With so many possibilities in reading materials by accomplished, sensitive and skilled writers available to us, we should never be in a position to lack reading material. Material from the classics to the present, in every category imaginable, although it is to novels that most people seem to gravitate. They bring drama into our lives; we're able to view the lives of others, feel compassion for them, and regret, and hope, because we're invested in them through the reading medium.

One can only wonder at the phenomenon of "best sellers", publications that receive wild acclaim from the reading public, titles that demand talk time on radio and television interviews; publicists and other "best selling" authors endorsing them as must-reads, incomparable adventures in literature. Which invariably turn out to be false leads, advertised trash, execrable writing in a soup of unrealized plot and value.

They are literature's failures; pop-culture writers, mediocre and miserable. These authors are incapable of that profound insight into human nature, the world that surrounds us. They are unable to devise the magic of a story well told, in settings pedestrian or unusual. Not for them is it possible to explain through insightful dialogue and descriptive settings insights into intimate relations between people.

Those runaway best sellers such as "The Da Vinci Code", and "The Celestine Prophecy", books that so captured the paltry and pathetic imagination of the public at large that copies flew off booksellers' shelves as fast as they could be stocked are exemplars of these failures. Publishers' advertising, talk show word-of-mouth endorsements, and cocktail party chit-chat to prove that one was au currant with the latest and the best "literature" that came on the market made their authors wealthy.

How to compare that transitory trash reliant not on excellence of imaginative drawing in of the reader, or exquisite prose and graceful plots with outstanding metaphors all drawn upon in the interests of sketching for readers' imaginations the drama that is life outlined by a skillful and talented writer. Books by acclaimed writers of outstanding creative ability whose prose withstands the test of time, whose realization of characters deftly drawn and situations in which their principals find themselves touching the wellspring of compassion in all of us.
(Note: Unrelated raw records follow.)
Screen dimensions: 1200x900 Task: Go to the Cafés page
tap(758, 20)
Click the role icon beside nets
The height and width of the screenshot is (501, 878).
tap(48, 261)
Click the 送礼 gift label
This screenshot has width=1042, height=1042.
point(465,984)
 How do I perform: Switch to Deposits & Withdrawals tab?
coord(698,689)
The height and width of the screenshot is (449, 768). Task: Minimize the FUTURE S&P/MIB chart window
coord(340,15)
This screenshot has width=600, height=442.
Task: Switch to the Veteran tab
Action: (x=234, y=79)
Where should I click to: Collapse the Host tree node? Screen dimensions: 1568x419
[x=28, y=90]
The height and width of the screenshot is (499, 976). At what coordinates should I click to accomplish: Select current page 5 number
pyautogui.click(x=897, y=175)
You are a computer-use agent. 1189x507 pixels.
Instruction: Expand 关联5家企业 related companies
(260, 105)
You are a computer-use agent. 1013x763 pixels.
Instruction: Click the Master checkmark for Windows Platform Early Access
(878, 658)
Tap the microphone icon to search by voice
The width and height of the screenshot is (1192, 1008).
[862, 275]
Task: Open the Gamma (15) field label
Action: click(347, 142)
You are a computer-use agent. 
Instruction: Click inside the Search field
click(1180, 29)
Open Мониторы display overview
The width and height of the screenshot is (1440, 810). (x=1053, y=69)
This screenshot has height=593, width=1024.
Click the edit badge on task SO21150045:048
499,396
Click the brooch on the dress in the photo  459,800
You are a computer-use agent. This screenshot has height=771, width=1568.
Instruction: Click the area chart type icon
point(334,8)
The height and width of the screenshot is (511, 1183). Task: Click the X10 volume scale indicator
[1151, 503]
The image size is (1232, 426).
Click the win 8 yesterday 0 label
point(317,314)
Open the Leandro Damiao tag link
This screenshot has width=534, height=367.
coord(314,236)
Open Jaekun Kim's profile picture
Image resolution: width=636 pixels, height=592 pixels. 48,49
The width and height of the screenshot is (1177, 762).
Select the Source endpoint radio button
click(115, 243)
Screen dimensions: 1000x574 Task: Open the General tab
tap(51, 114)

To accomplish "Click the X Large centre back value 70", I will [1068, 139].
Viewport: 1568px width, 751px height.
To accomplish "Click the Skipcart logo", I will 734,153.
Outstandingly enchanting novels like Gabriel Garcia Marquez's Love in the Time of Cholera, whose writing demands the reader's rapt attention, as he deftly fleshes out character and circumstance, history, drama, peoples' quirks, pettiness and self-absorption, their need for approbation and affection. Or Peter Carey's Oscar and Lucinda, again a historical time piece of tender realization of our human foibles and failures, hopes and outcomes.

And then there is always Umberto Eco; his book The Island of the Day Before, a fantasist's dream, an introduction to life on so many planes of experience and growth of personality as the figures he introduces introduce themselves in turn and educate and entrance the reader, bringing us wholly into the legend of a time and place not here nor there.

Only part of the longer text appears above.